Muy pocos aciertos ha tenido el presidente López Obrador en lo que va de su sexenio. Tan magros y decepcionantes han sido hasta ahora sus logros que es comprensible que quiera alardear de al menos un gran éxito en lo que resta de su mandato. Visto así, el acuerdo presidencial publicado el 22 de noviembre pasado parecería ser justificable, pues con su promulgación solo se pretendería, en apariencia, acortar los procesos administrativos para que el presidente pueda presumir la conclusión de al menos uno o dos de sus megaproyectos: la refinería en Dos Bocas, el Tren Maya o el aeropuerto Felipe Ángeles (incluidas las interconexiones viales que mucho tardarán en hacerse).
Nada más que, poca cosa, dicho acuerdo presidencial viola los artículos 6, 28 y 134 de nuestra Constitución. De manera sorprendente, por no escribir surrealista, el citado acuerdo administrativo determina, para conocimiento y cumplimiento de los actuales secretarios de Estado del gobierno federal, que es materia de interés público y de seguridad nacional la realización de proyectos y obras de infraestructura en sectores tan diversos como los de comunicaciones, de salud, de vías férreas y de turismo. De chía y de limonada.
La anomalía más evidente del acuerdo radica en considerar los proyectos de inversión pública como de seguridad nacional. Esto se hizo con alevosía y ventaja en Palacio Nacional pues, conforme al artículo sexto constitucional, aunque casi toda la información gubernamental debe ser siempre pública, ésta puede quedar reservada si compromete la seguridad nacional de México. Por tanto, el acuerdo cubriría con un gran manto negro todos los procesos administrativos de la inversión pública federal, desde las licitaciones hasta el ejercicio del gasto mismo, por lo que resta del sexenio.

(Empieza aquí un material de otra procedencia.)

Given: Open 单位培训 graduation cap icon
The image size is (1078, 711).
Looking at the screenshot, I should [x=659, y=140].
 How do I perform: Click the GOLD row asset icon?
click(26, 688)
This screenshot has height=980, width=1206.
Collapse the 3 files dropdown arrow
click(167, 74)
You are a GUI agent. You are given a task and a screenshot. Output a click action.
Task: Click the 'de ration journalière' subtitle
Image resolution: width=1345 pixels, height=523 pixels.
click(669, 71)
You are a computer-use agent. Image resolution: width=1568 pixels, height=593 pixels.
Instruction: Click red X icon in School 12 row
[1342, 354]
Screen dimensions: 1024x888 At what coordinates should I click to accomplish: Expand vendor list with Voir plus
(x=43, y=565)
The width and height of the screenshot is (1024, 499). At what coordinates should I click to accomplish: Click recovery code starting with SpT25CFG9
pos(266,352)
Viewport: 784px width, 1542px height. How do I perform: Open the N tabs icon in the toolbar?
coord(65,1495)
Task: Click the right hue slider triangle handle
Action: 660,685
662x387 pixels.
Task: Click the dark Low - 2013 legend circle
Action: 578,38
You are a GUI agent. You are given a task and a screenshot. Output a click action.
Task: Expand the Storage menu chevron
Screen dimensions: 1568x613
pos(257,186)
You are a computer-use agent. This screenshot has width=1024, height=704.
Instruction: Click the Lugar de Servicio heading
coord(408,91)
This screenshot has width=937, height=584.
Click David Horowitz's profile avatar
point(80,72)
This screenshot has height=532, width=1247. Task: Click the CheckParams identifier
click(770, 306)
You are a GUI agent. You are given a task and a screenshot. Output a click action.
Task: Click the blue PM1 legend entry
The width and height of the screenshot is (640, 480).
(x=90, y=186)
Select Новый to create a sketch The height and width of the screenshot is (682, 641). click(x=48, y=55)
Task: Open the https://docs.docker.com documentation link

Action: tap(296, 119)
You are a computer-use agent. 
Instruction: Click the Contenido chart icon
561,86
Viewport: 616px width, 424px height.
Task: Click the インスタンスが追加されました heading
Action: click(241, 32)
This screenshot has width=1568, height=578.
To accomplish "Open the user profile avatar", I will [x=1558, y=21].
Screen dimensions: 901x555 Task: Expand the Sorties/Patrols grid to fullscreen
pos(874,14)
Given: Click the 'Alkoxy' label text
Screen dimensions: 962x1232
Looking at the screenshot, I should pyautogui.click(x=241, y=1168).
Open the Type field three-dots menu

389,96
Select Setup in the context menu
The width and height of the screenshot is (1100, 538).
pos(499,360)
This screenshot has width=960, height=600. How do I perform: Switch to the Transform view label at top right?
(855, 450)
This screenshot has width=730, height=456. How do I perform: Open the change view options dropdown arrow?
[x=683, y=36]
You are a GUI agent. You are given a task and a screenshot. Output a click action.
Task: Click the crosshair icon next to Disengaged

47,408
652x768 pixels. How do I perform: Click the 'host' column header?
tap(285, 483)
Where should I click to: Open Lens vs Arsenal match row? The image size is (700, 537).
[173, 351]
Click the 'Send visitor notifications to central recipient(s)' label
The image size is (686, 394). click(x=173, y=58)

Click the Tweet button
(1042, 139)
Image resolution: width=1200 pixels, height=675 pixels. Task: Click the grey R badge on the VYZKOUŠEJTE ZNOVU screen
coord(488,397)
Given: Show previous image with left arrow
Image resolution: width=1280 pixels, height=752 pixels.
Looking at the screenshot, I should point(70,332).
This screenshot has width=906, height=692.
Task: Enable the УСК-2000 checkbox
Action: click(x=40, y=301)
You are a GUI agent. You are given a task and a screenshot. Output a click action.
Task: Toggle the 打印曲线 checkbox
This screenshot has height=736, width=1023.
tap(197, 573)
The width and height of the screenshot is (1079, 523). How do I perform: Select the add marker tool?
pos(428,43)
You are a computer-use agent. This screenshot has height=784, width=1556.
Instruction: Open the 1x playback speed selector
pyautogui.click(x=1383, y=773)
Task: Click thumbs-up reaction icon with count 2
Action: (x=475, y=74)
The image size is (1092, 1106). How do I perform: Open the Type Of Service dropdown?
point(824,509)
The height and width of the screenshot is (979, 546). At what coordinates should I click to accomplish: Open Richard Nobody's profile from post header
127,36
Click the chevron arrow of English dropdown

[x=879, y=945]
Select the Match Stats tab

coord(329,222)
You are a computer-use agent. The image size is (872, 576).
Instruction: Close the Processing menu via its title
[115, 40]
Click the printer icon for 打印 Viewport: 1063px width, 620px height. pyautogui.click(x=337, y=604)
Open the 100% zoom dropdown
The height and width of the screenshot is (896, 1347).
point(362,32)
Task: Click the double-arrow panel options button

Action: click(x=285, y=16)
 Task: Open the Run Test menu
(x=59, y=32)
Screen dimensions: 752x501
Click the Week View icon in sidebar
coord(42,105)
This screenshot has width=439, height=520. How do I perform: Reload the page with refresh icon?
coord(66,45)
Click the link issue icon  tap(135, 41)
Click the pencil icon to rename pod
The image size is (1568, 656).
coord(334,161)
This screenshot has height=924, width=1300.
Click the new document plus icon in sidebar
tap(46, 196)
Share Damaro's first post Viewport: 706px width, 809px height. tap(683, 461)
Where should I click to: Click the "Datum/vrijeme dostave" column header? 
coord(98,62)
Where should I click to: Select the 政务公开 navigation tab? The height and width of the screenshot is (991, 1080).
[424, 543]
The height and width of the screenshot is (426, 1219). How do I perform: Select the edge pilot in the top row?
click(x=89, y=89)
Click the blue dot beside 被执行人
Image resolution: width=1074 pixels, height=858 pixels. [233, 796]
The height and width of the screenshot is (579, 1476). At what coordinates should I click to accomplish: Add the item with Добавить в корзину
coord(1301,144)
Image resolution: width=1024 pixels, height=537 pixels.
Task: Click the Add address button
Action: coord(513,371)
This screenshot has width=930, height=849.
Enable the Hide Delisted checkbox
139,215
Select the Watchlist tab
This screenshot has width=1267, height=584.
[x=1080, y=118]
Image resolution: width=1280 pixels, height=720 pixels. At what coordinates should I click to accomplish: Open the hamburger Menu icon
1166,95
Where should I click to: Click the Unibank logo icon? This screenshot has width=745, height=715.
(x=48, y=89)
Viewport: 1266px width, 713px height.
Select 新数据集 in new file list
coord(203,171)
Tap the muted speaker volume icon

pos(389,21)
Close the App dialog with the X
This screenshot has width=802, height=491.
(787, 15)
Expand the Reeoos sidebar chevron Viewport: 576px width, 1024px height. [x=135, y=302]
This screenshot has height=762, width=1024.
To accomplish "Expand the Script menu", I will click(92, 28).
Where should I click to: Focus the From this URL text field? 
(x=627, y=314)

Por fortuna, nuestra Carta Magna ya contiene una salvaguarda para evitar ese atropello potencial. De acuerdo con el artículo 28 constitucional, la decisión de si un determinado programa de gobierno es realmente de interés público para la nación, si sí o si no, le corresponde al Congreso de la Unión y no al poder Ejecutivo. Así pues, ese mero acuerdo administrativo puede ser fácilmente controvertido, en cualquier día y a cualquier hora, por los diputados o los senadores de la República.
Pero la violación de la Constitución debido a ese acuerdo no quedaría allí. El artículo 134 constitucional establece que tanto el gobierno federal como los gobiernos locales deben administrar sus recursos económicos con eficiencia, eficacia y transparencia para satisfacer los objetivos a los que estén destinados. De tal manera que, en particular, las contrataciones de todo tipo de bienes, servicios y obras deben adjudicarse a través de convocatorias públicas, para así asegurar al Estado las mejores condiciones disponibles en cuanto a precio, calidad y oportunidad. Justo al revés de lo que pretende hacer ahora el Ejecutivo Federal con sus inversiones públicas durante el resto del sexenio.
Urge que las instituciones directamente afectadas por dicho acuerdo, en particular el Congreso de la Unión y el Instituto Nacional de Transparencia, Acceso a la Información y Protección de Datos Personales (Inai) promuevan las correspondientes controversias constitucionales ante la Suprema Corte. De que las ganan, las ganan. Pero entre más se tarden, mayor será el área cubierta por el manto negro que ya se está tendiendo en Palacio Nacional.